To separate out the pore fluid, the sectioned sediments need to be centrifuged. The challenge? Centrifuges like to operate on stable, level surfaces- two conditions not frequently met on board a ship! The table holding the centrifuge acts as a gimbal, allowing the centrifuge to stay still while the boat moves around it!
Glove bag number 2! This is where we pull the pore water off the centrifuged sediments and filter it into sample containers.
This ~1cm diameter hole was created by burrowing shrimp and extended over 19 cm down into the sediment column. Bioturbation (mixing by little critters) can drastically alter the chemistry of the surrounding mud.

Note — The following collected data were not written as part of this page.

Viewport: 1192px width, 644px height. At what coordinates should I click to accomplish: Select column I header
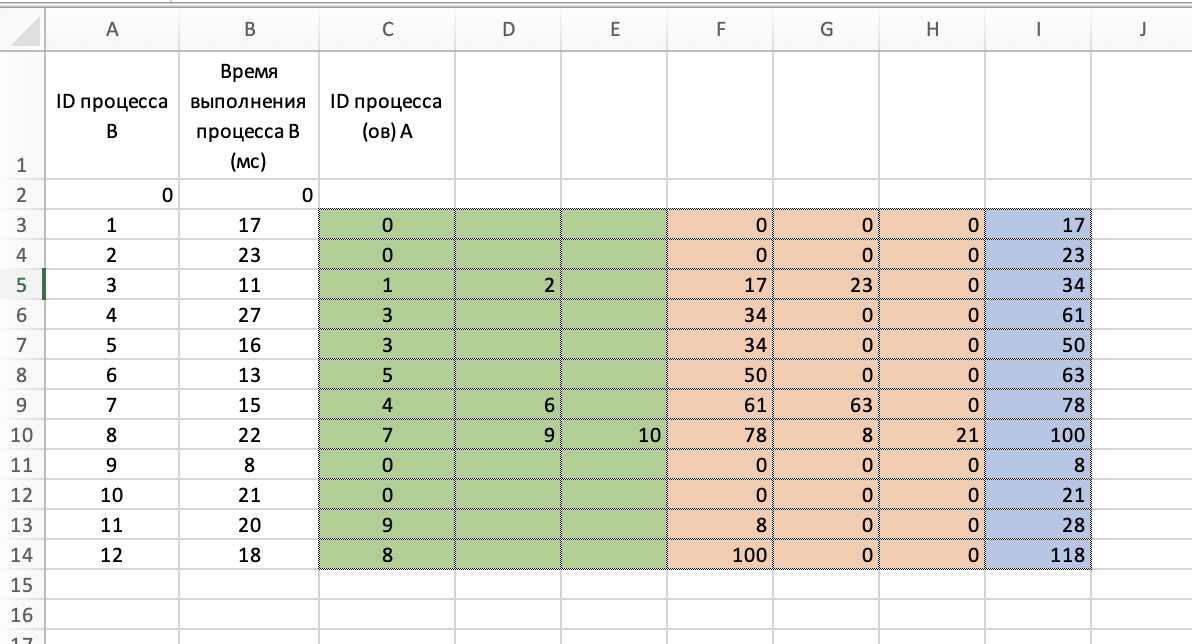click(1038, 31)
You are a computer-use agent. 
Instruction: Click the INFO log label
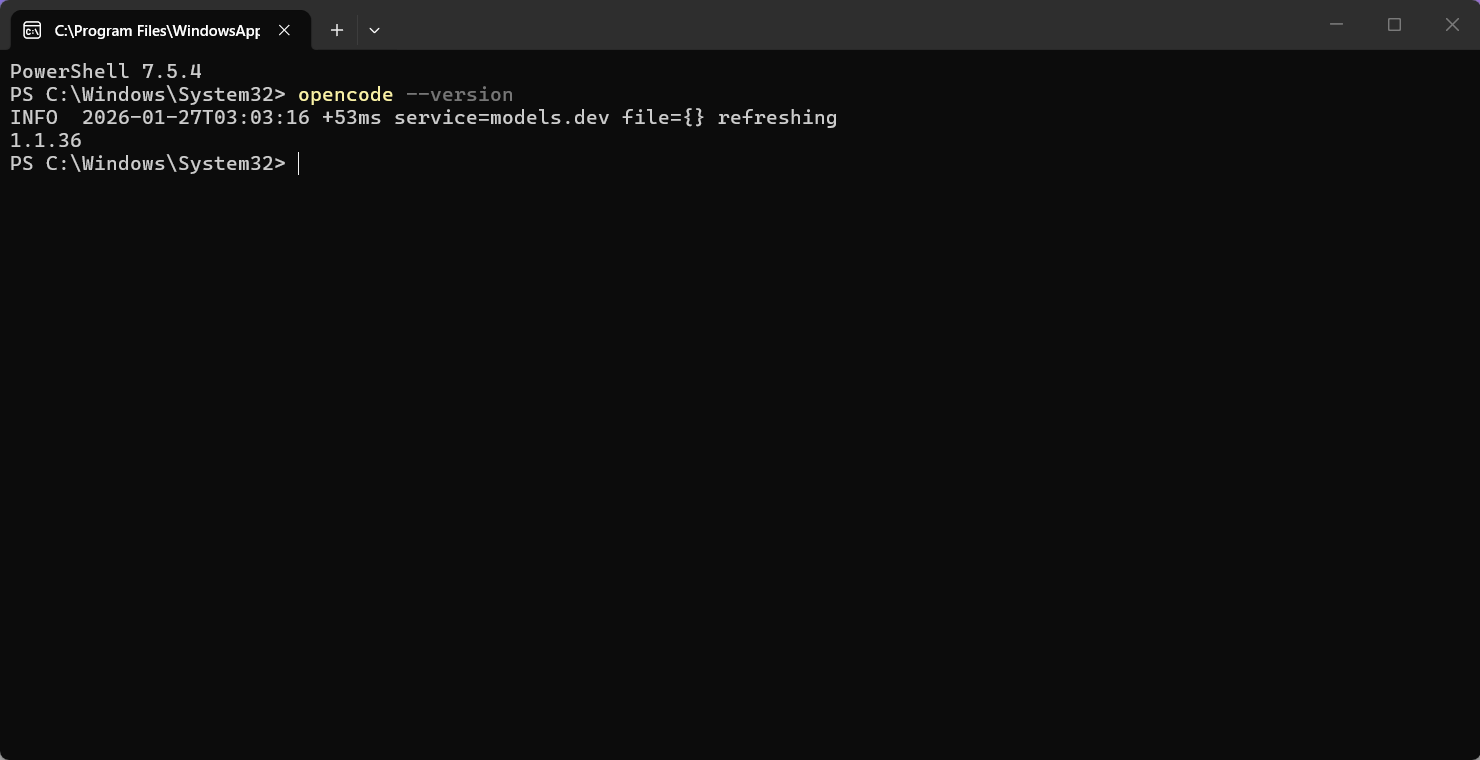(x=34, y=118)
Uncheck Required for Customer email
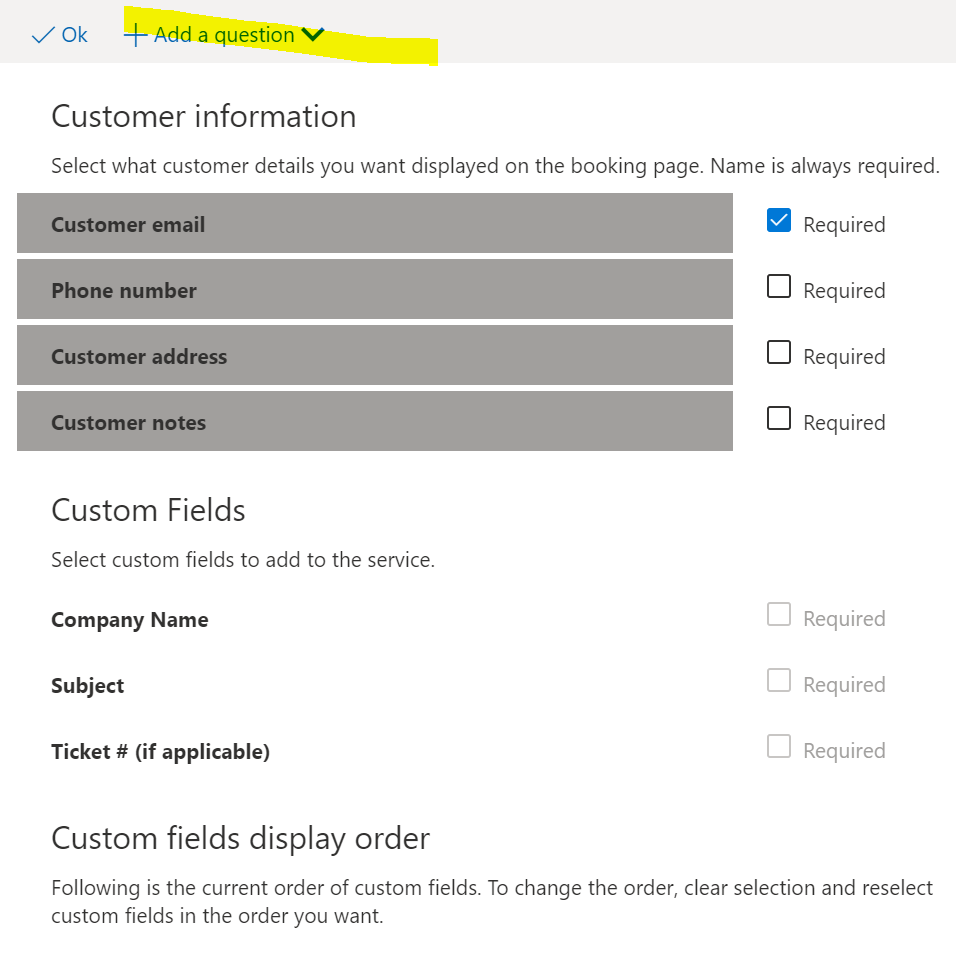This screenshot has width=956, height=956. click(x=779, y=221)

Being from a shallow site (~100 meters water depth) these cores were full of life! Fortunately we’re sharing a ship with biologists who could help identify the critters! These little guys cause a lot of disturbance in the sediment column through vertical mixing, and the chemistry in and around their burrows can vary greatly from the surrounding sediment.
One of the perpetrators causing mixing in the sediment column- this little guy survived the centrifuge and was quickly trying to remix the pore fluid with the sediment! Made filtering a little bit more of a challenge!
The first core is always the slowest- training, getting used to the set up, finding where everything is packed.. and this was no exception. But we got into the rhythm and had lots of help along the way! It is amazing the difference a few extra sets of hands can make! That’s part of the community you build at sea- if you’re not busy with your own work, you hep as needed with others. You learn more and everyone can achieve more! It is also more fun to have people to talk to! 2 days later (with very little sleep!) the 7 cores we processed for core fluid are completed and we have a bit of down time to clean up and set up for the next adventure!
Our amazing team pulling an all nighter to finish the cores from the first site.